To the US wireless industry:  stop treating your customers as prisoners - yewweitan
http://communities-dominate.blogs.com/brands/2010/06/us-vs-them-american-wireless-industry-come-meet-me-at-camera-3.html

======
makecheck
This article has a great set of examples.

I have a phone that is many years old. I have gone to web sites for U.S.
carriers to try to find a replacement, and I often _leave the entire site
without finding a single worthwhile offering_. If I didn't know better, I'd
guess that they were trying _not_ to sell any of their products.

Even if I forget the phones, and just look at the plans, all I see is
overpriced garbage. While I could afford $99/month, I see no reason to pay
that to keep a stupid phone working; $30/month is more than enough.

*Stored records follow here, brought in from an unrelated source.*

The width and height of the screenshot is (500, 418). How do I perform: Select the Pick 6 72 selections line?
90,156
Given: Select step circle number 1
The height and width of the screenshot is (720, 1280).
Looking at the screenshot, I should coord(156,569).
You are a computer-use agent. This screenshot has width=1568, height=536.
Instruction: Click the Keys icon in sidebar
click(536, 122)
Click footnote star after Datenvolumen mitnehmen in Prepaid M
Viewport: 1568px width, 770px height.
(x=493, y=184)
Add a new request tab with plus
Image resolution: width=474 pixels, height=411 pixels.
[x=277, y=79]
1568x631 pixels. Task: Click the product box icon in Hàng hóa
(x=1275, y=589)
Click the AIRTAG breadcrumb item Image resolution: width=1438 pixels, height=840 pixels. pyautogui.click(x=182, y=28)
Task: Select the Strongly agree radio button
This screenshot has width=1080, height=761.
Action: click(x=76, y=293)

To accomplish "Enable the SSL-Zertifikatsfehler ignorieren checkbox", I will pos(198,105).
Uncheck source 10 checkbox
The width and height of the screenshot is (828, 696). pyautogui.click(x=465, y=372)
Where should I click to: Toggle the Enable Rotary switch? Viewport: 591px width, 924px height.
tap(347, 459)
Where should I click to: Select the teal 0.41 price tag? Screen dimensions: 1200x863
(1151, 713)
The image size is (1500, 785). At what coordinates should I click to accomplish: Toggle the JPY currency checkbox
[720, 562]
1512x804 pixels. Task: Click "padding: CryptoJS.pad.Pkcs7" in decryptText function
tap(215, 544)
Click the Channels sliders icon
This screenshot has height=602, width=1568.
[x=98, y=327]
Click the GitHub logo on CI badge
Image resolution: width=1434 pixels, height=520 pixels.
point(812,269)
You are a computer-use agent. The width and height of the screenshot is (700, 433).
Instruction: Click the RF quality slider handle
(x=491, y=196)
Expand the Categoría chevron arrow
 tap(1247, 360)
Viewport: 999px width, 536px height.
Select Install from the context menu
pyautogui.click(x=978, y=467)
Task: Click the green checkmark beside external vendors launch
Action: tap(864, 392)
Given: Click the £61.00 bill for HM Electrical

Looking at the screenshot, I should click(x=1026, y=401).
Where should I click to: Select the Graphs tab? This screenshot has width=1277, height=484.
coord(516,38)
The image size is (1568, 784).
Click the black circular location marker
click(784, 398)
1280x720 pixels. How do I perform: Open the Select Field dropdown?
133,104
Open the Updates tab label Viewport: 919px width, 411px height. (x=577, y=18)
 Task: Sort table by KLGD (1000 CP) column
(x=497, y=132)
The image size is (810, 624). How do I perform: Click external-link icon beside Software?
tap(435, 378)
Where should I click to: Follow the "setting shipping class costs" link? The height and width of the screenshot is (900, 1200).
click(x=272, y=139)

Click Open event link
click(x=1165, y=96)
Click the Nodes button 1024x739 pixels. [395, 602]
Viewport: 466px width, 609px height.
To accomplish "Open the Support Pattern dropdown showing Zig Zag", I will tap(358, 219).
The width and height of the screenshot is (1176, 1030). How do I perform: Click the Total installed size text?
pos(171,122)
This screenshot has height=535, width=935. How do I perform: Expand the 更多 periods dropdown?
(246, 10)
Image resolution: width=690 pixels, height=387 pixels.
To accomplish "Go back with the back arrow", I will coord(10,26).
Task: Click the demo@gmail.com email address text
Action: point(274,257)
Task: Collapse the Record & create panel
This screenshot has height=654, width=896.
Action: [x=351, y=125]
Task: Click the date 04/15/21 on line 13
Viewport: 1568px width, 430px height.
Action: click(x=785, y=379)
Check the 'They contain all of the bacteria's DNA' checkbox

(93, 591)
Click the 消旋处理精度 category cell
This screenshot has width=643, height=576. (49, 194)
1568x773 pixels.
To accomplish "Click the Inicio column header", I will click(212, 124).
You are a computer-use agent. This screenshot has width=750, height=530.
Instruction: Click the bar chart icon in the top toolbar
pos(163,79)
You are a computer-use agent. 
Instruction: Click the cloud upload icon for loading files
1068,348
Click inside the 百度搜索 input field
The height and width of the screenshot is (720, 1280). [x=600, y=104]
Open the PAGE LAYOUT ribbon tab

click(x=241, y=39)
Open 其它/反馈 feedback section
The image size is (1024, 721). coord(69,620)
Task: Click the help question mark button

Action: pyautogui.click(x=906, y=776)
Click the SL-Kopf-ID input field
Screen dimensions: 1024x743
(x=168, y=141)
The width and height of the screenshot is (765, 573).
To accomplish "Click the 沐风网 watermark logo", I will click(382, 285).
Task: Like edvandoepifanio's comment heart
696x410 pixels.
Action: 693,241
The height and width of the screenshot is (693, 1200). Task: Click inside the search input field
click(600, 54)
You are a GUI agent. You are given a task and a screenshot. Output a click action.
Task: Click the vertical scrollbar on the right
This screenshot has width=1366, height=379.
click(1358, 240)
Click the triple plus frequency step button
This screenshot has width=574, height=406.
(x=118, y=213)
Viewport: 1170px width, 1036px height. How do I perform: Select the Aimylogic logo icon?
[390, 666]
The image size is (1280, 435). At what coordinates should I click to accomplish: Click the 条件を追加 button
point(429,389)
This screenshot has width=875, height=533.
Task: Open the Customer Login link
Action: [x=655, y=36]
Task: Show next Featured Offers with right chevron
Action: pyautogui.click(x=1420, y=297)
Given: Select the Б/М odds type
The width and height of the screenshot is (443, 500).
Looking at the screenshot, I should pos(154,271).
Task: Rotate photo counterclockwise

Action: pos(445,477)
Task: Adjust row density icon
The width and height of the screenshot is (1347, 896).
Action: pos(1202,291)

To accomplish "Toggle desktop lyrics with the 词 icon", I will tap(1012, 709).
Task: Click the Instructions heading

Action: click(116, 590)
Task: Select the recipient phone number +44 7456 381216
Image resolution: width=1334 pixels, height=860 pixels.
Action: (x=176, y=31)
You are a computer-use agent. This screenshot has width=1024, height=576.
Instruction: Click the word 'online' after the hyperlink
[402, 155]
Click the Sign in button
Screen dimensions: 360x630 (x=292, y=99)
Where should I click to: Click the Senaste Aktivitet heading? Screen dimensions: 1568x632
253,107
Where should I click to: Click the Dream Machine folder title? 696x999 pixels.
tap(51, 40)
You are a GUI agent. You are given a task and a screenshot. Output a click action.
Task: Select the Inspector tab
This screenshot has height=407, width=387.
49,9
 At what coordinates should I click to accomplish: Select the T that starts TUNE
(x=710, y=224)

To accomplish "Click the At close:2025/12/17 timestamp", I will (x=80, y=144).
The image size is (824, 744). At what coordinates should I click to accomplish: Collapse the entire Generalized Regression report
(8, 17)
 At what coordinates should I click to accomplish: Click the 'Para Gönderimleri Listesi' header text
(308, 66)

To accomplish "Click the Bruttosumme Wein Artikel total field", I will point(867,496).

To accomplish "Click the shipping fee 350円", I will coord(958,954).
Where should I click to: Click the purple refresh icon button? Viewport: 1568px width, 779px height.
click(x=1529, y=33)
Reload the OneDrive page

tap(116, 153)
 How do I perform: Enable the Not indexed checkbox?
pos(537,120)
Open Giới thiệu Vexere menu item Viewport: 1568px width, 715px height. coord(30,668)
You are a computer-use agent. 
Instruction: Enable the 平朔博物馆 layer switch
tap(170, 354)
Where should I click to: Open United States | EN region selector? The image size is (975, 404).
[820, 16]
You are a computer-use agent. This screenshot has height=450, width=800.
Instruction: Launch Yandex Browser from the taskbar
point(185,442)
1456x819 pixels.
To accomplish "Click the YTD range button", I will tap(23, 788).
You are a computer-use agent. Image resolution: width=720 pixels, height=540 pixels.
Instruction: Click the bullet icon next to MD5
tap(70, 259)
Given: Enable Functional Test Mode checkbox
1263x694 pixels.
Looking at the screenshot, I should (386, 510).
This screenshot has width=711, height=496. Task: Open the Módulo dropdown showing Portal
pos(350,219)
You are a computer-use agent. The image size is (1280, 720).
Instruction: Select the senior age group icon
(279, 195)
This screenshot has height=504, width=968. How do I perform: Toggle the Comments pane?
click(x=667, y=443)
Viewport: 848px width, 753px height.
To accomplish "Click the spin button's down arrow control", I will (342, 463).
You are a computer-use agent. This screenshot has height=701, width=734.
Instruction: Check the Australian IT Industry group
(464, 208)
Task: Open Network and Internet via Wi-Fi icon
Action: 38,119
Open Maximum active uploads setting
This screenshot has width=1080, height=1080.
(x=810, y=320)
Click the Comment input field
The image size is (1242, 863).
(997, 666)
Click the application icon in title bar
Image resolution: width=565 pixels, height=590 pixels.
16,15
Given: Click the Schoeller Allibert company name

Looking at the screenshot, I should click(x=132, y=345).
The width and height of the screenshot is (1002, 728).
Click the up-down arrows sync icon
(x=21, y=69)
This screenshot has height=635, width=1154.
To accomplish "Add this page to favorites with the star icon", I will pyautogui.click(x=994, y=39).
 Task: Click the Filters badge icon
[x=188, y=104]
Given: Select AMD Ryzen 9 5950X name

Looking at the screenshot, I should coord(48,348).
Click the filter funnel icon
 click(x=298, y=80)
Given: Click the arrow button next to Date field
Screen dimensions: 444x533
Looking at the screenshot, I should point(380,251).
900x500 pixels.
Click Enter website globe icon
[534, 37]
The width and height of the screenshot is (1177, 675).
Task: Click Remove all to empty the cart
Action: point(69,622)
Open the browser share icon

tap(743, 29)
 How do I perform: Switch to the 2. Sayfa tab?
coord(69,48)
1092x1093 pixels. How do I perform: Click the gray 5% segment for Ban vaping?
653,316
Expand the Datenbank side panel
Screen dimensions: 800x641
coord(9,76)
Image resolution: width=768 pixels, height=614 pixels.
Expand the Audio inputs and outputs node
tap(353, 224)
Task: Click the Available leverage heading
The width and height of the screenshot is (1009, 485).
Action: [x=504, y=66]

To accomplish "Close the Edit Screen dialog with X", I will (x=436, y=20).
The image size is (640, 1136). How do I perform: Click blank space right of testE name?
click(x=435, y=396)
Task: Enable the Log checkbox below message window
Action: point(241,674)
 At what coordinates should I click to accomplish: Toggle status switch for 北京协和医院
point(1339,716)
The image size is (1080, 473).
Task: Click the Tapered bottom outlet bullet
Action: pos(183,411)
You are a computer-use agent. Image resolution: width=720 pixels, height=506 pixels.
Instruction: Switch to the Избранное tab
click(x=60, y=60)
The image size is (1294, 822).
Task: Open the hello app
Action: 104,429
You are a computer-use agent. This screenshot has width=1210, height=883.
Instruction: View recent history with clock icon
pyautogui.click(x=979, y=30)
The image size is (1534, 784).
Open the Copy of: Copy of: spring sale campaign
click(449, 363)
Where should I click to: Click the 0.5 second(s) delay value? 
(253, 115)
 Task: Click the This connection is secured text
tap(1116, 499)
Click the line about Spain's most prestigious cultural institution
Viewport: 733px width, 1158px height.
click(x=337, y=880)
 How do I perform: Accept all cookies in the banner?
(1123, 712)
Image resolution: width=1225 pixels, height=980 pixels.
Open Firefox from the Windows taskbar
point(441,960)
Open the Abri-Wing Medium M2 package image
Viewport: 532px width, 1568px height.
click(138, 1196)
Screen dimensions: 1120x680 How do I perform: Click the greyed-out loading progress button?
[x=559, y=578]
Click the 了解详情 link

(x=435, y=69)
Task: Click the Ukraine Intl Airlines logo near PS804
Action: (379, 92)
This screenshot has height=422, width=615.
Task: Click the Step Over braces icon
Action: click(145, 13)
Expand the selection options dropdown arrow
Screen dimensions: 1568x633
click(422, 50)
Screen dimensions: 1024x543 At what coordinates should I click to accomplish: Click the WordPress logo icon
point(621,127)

Not that you actually pay whatever they say. Here is a list of additional
fees, verbatim, from my last bill:

    
    
      - "Federal - Univ Serv Assess Non-LD" $1.15
      - "State - Univ Serv Assessment"      $0.80
      - "State - Margin Fee Reimbursement"  $0.34
      - "Regulatory Charge"                 $0.40
      - "Administrative Charge"             $0.99.
    

In other words, $3.68 per month, or $44 more per year, of absolute crap that
is not in the advertised cost of service. And that's not even counting things
like charging for incoming text messages (which they do).

I couldn't agree with this article more; the wireless industry has lost its
mind, and it needs to be fixed.